▸ **Exercise**
Write out the lines below exactly as they stand, from the first line through the line containing "pyautogui.click(x=1421, y=350)", with both ends included. Leave the pictures out of your answer.

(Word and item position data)
*****

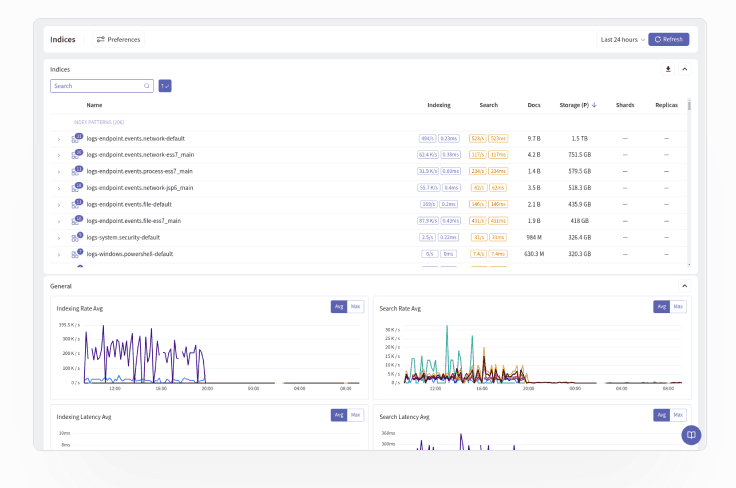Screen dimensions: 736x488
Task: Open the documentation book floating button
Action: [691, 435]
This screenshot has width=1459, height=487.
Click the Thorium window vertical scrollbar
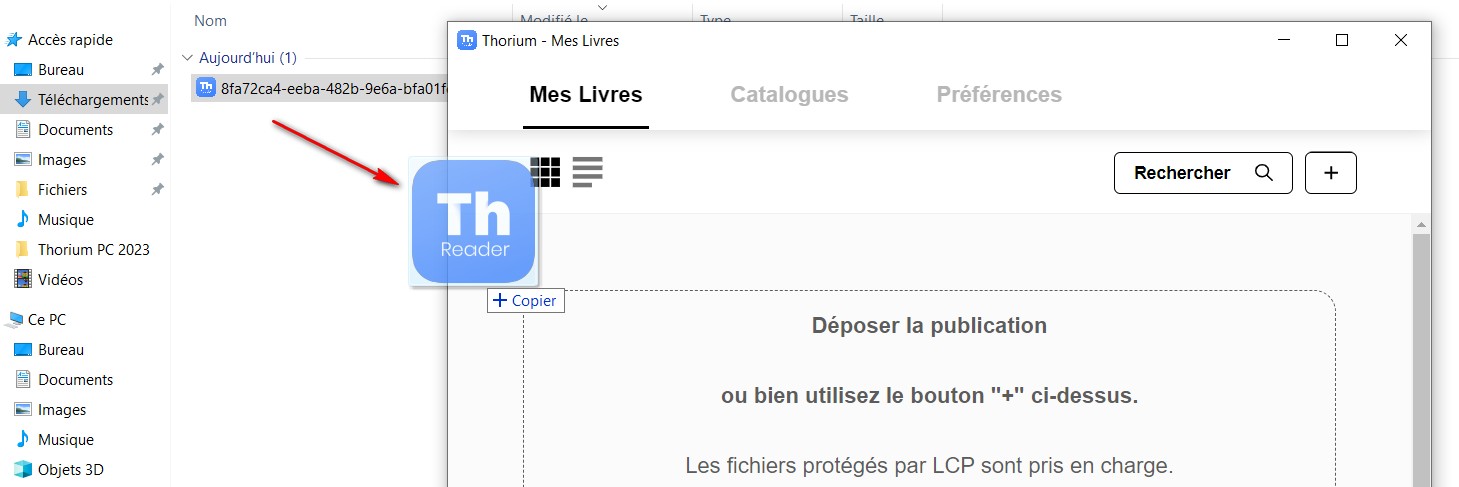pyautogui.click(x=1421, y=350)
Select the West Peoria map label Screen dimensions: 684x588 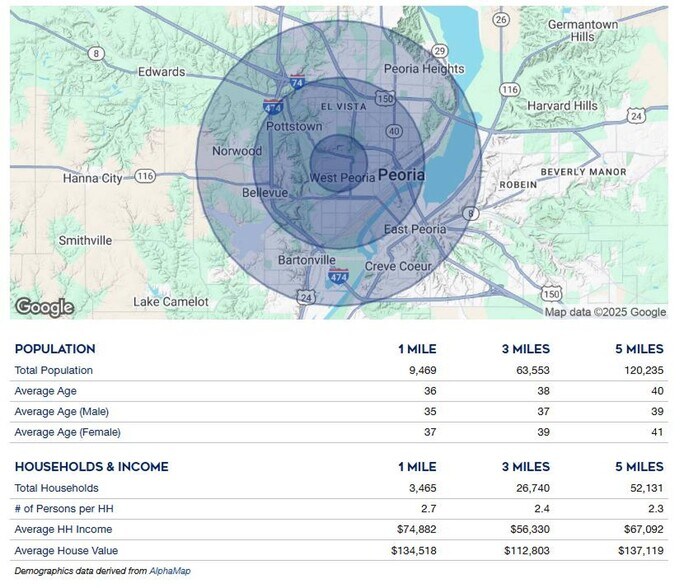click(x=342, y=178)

*****

▸ **Response below**
Screen dimensions: 736x488
Task: Open the documentation book floating button
Action: [691, 435]
This screenshot has width=1459, height=487.
Click the Thorium window vertical scrollbar
pyautogui.click(x=1421, y=350)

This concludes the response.